Ich kann jedem nur empfehlen sich bei den ersten Anzeichen einer Fistel sofort zu Arzt zu begeben und sich untersuchen zu lassen. Ich habe bei meiner ersten Fistel zu lange gewartet und dann solche Schmerzen bekommen, daß ich nicht mehr sitzen oder gerade stehen konnte.

Alle drei Fistel wurden durch eine OP im Krankenhaus entfernt. Die Aufenthaltsdauer betrug vier bis sieben Tagen. Die Nachbehandlungszeit sprich Krankgeschriebenzeit betrug jedoch mindestens vier Wochen. Meine letzte Behandlung war nach ca. 3,5 Monaten abgeschlossen.

Die Zeit nach der OP ist in den ersten zwei Wochen etwas unangenehm jedoch schmerzmäßig auszuhalten. Die Wundversorgung habe ich immer alleine getätigt. Ich will damit sagen, es ist durchaus machbar. Mein Arzt hat mir geraten nach jedem Verbandswechsel (drei mal täglich) und nach jedem Stuhlgang eine Wundreinigung sprich Duschen durchzuführen. Dies habe ich auch mindestens 1,5 Monate durchgezogen.

Der Stuhlgang ist eigentlich kein Problem, da die Wunde viel weiter oben liegt.

Der erste Verbandswechsel nach der OP ist sehr unangenehm. Ich habe das Problem dadurch gelöst, daß ich nach der zweiten OP den Verband mit lauwarmen Wasser gespüllt habe. Dabei ist die Tamponade fast von selbst rausgefallen.

Wie gesagt habe ich alle Operationen im Krankenhaus machen lassen und ich kann für meinen Teil nur sagen, daß es die richtige Entscheidung war. Man ist nach der OP doch sehr geschwächt und ich war für die Hilfeleistungen der Schwestern doch sehr dankbar.

Nach der letzten OP habe ich auf Anraten meines Arztes angefangen die Haare an der betreffenden Stelle mit einer Enthaarungscreme zu entfernen. Ich benutze dafür Pilcamed und ich habe damit nur gute Erfahrungen gemacht.

Ich kann nur allen Leidgeprüften raten, nur nicht den Kopf in den Sand zu stecken und die Sache zu verschleppen. Ich kann euch eins versichern, es wird auf keinen Fall besser!!!

HUe]tty


@cindy

Hi Du,

also Ärzte gibt es, die sollten manschmal lieber ihren Mund halten.
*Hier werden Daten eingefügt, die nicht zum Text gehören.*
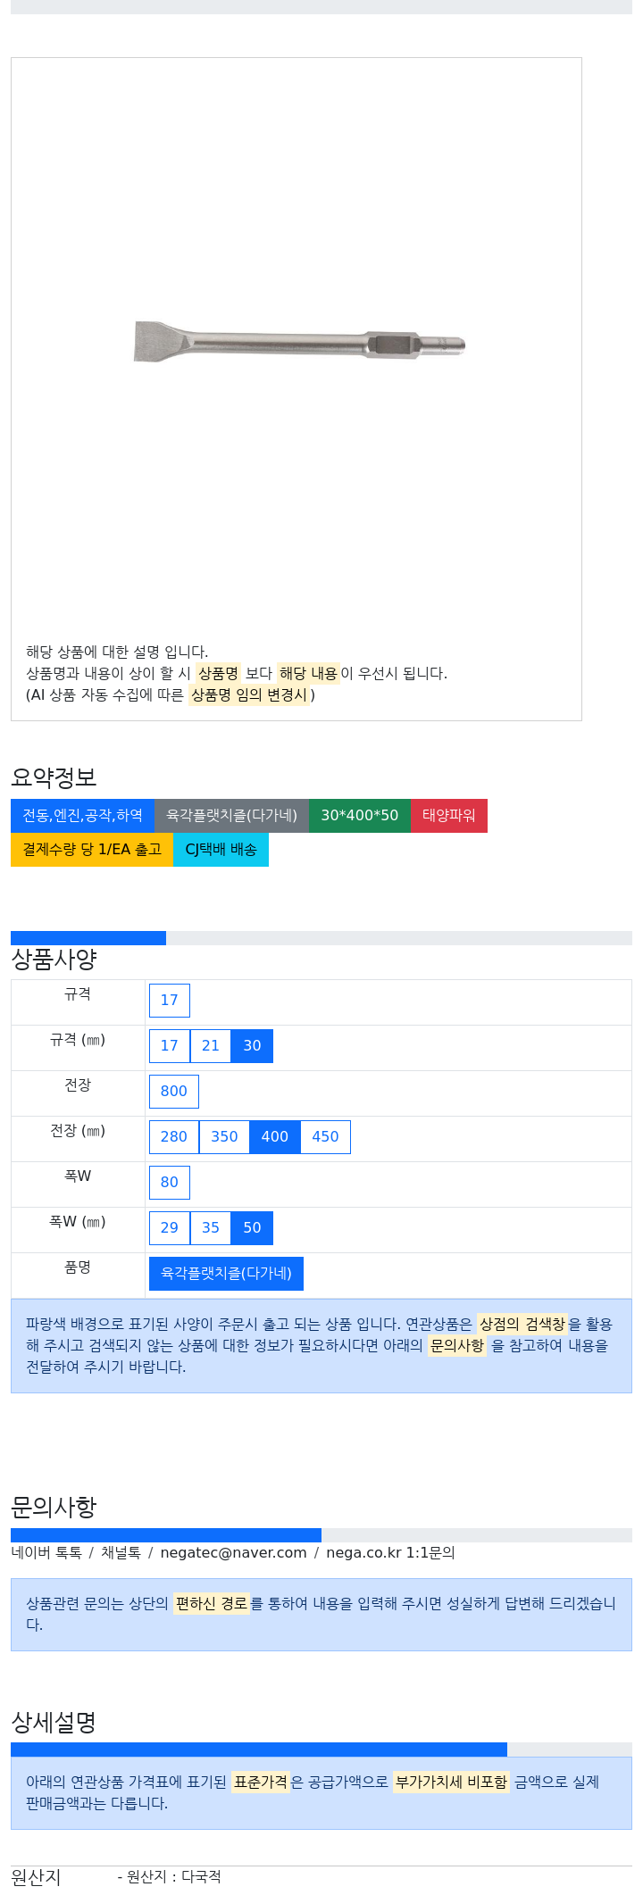
Task: Click the nega.co.kr 1:1문의 link
Action: pos(390,1552)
Unsensibel bis zu geht nicht mehr! Laß Dich davon nicht bange machen. Du solltest Dir Deine Wunde ruhig mal mit dem Spiegel ansehen. Aus eigener Erfahrung weiß ich, daß Du, egal wie groß sie ist, warscheinlich heulen wirst. Doch nur indem Du sie dir selber ansiehst, den Verband wechselst u.s.w. kommst Du damit besser klar. Du mußt sie aktzeptieren. Wenn Du dann Fortschritte siehst, wird auch alles andere besser glaube mir.

Ich gucke leider seit einem Jahr auf eine Stelle die nicht zugeht. Hier darum an alle eine Frage: Kann es sein, daß Stellen, die mehrmals kurz hintereinander aufgeschitten wurden, nicht oder schlecht heilen?

Wäre schön von jemanden zu hören.

Und an Dich, Cindy, laß Dich nicht bekloppt machen. Aktzeptier das Loch. Es geht wieder weg. Meine Sache ist wohl eine Außnahme.

Viel Glück und gute Besserung

Zcauberwa)ldx_81


@ Hetty

Hallo,

wie oft ist denn die Stelle schon aufgeschnitten worden??

Also es kann schon mal sein, dass so eine Stelle langsamer zuwächst, aber ein Jahr ist wirklich lang.

Leider muß ich sagen, dass manche Ärzte manchmal Mist bauen. Das eine Fistel wiederkommt liegt meistens daran, dass der Arzt nicht wirklich alles komplett herausgeschnitten hat. Ähnlich wie bei Krebszellen darf kein Rest übrig bleiben.

Hast du einen guten Hausarzt, der sich mit sowas auskennt?? Ansonsten such Dir einen spezialisten, der dir bei der Wundheilung helfen kann.